Problem to work on. Write out the rows below, unchanged, from the very first line up to and including the line with "click(x=1282, y=513)".

Material for this task.
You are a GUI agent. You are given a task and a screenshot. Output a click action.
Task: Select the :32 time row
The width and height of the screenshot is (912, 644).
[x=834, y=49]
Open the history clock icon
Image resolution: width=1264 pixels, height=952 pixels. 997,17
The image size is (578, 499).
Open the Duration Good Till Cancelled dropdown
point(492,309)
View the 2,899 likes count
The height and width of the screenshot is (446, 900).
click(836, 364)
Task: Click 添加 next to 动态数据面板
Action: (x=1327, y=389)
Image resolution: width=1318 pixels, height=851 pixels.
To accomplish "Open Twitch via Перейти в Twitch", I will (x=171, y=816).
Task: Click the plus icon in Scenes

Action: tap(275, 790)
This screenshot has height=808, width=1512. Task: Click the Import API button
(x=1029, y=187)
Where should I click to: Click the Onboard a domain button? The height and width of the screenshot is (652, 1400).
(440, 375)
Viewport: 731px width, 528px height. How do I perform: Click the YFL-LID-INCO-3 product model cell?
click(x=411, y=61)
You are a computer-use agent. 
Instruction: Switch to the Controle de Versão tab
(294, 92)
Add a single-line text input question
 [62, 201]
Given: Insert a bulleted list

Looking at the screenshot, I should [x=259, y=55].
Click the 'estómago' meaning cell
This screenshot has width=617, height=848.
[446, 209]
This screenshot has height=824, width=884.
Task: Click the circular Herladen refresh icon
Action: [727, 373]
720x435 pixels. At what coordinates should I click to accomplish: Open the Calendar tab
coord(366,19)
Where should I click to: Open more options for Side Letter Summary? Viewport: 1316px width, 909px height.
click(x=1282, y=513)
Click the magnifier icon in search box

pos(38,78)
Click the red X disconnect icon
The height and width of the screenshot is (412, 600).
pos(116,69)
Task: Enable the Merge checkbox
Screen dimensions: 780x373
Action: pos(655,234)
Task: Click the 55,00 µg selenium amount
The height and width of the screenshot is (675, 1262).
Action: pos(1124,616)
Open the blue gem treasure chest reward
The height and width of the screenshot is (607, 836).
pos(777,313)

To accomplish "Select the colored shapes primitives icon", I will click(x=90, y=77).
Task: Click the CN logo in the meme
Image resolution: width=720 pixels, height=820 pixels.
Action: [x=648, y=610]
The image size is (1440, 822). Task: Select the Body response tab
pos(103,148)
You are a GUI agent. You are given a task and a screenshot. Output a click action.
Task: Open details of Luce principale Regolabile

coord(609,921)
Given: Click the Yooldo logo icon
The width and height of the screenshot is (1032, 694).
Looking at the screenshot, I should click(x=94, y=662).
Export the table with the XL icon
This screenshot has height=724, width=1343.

Correct response.
You are a GUI agent. You are given a task and a screenshot. Output a click action.
Task: Select the :32 time row
The width and height of the screenshot is (912, 644).
[x=834, y=49]
Open the history clock icon
Image resolution: width=1264 pixels, height=952 pixels. 997,17
The image size is (578, 499).
Open the Duration Good Till Cancelled dropdown
point(492,309)
View the 2,899 likes count
The height and width of the screenshot is (446, 900).
click(836, 364)
Task: Click 添加 next to 动态数据面板
Action: (x=1327, y=389)
Image resolution: width=1318 pixels, height=851 pixels.
To accomplish "Open Twitch via Перейти в Twitch", I will (x=171, y=816).
Task: Click the plus icon in Scenes

Action: tap(275, 790)
This screenshot has height=808, width=1512. Task: Click the Import API button
(x=1029, y=187)
Where should I click to: Click the Onboard a domain button? The height and width of the screenshot is (652, 1400).
(440, 375)
Viewport: 731px width, 528px height. How do I perform: Click the YFL-LID-INCO-3 product model cell?
click(x=411, y=61)
You are a computer-use agent. 
Instruction: Switch to the Controle de Versão tab
(294, 92)
Add a single-line text input question
 [62, 201]
Given: Insert a bulleted list

Looking at the screenshot, I should [x=259, y=55].
Click the 'estómago' meaning cell
This screenshot has width=617, height=848.
[446, 209]
This screenshot has height=824, width=884.
Task: Click the circular Herladen refresh icon
Action: [727, 373]
720x435 pixels. At what coordinates should I click to accomplish: Open the Calendar tab
coord(366,19)
Where should I click to: Open more options for Side Letter Summary? Viewport: 1316px width, 909px height.
click(x=1282, y=513)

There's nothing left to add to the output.